Government Surveillance Crackdown On Internet Goes Into Overdrive
In a New York Times editorial, former government cybersecurity czar Richard A. Clarke has called for the creation of customs checks on all data leaving and entering US cyberspace.
Clarke makes the call in relation to Chinese hackers stealing information and intellectual property from US firms.
“If given the proper authorization, the United States government could stop files in the process of being stolen from getting to the Chinese hackers.” Clarke writes.
“If government agencies were authorized to create a major program to grab stolen data leaving the country, they could drastically reduce today’s wholesale theft of American corporate secrets.”
While Clarke may well be coming at this subject well intentioned, the fact that government has a long history of attempting to crackdown on internet freedom and control the web will mean his words are a cause of concern for many.

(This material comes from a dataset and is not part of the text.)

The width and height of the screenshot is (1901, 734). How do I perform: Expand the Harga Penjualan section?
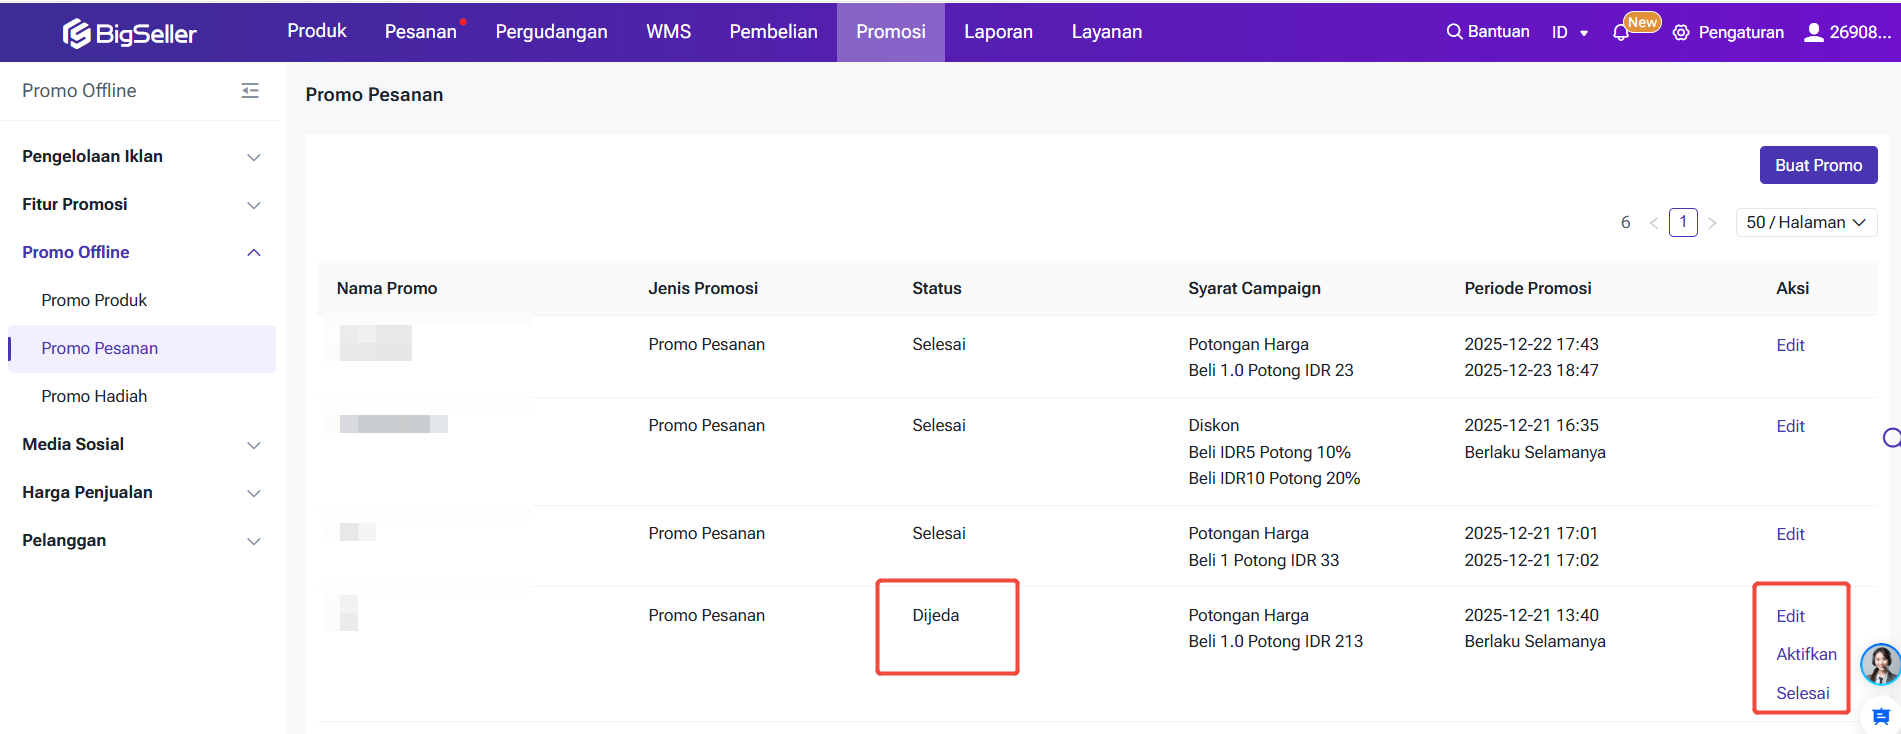254,493
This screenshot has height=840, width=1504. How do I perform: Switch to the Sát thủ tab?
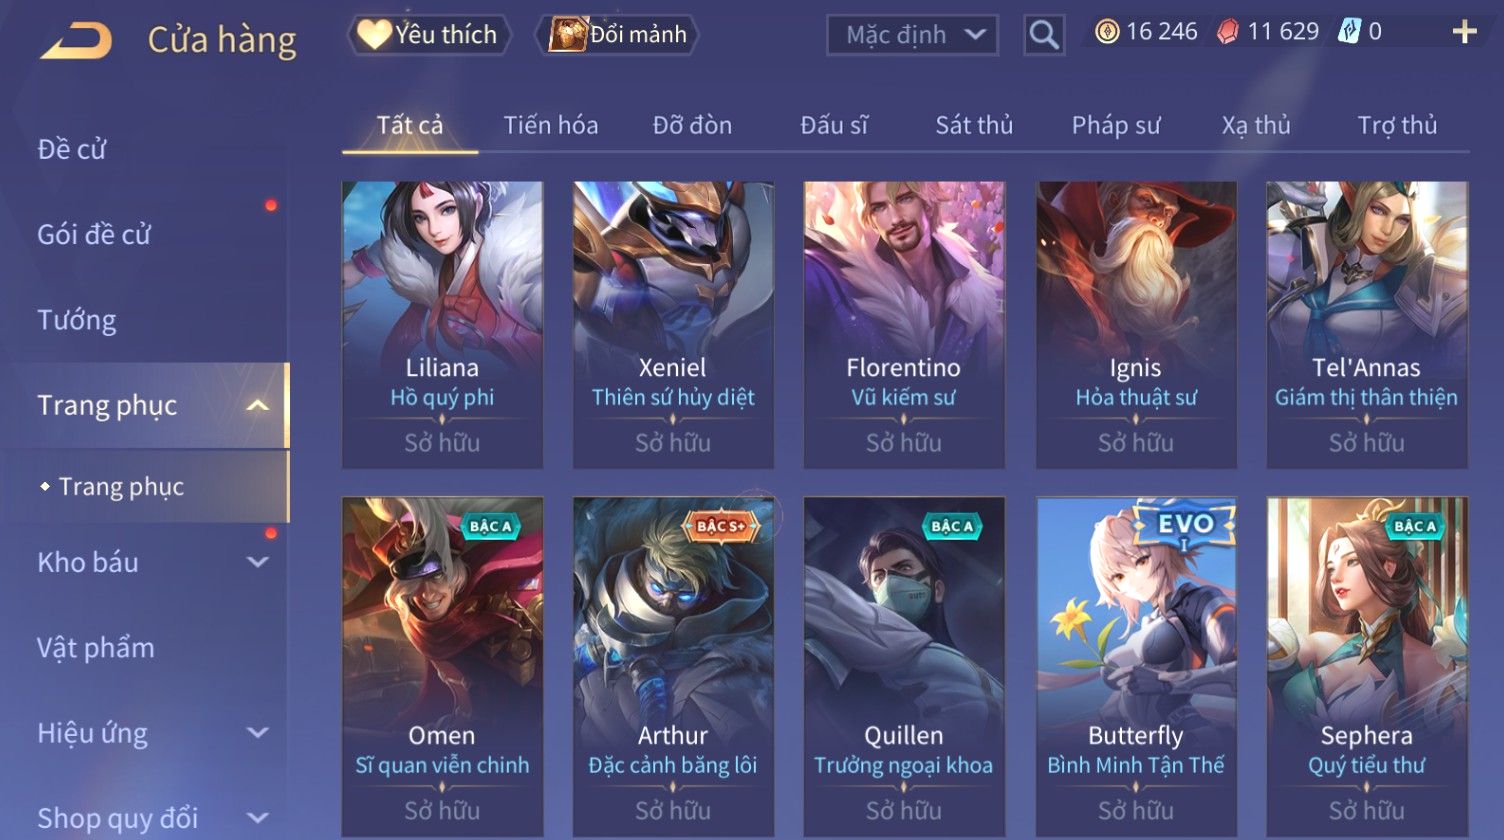tap(974, 125)
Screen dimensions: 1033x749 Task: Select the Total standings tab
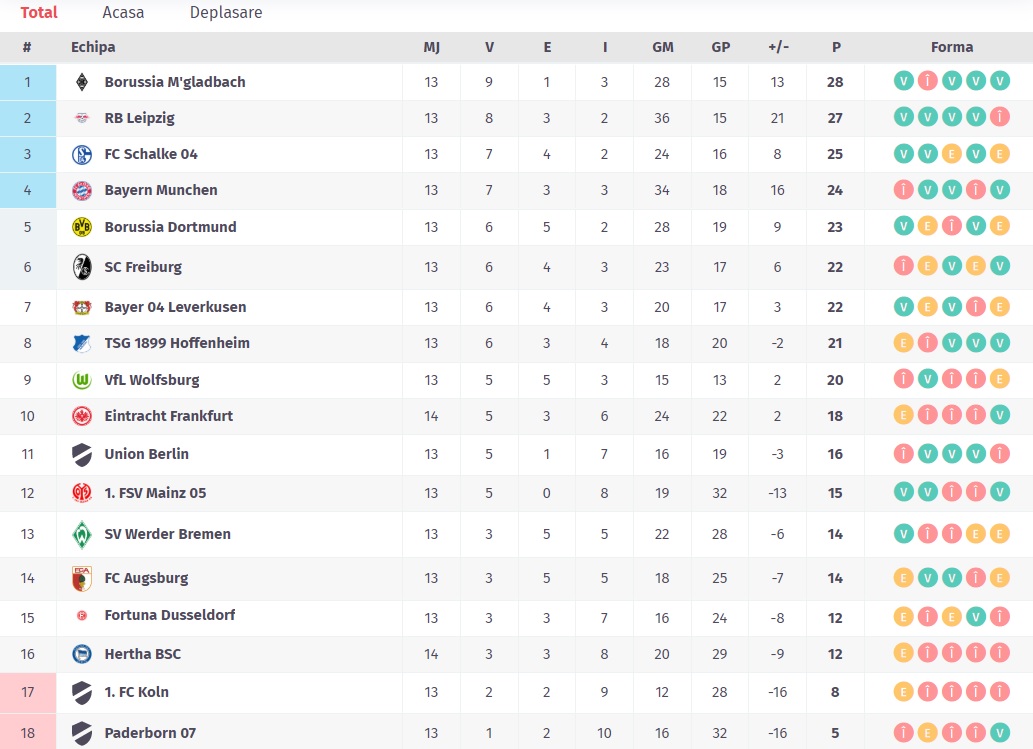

“Under Customs authority, the Department of Homeland Security could inspect what enters and exits the United States in cyberspace…” Clarke continues.
“And under the Intelligence Act, the president could issue a finding that would authorize agencies to scan Internet traffic outside the United States and seize sensitive files stolen from within our borders.”
.....Both the EFF and the CDT have noted that CISPA effectively legislates for monitoring and collecting online communications without the knowledge of the parties concerned and funneling them directly to the National Security Agency or the DOD’s Cybercommand.
Essentially all of these bills legislate for moves by the federal government to access and monitor the online communications of all Americans, much like the more open agenda of the British government to snoop on citizens.
With the additional ongoing construction of a city sized secret NSA data collection center in the Utah desert, about which the agency will not even give details to Congress about, it is clear that the powers that be fully expect to go ahead with such plans, with or without the legislation to do so.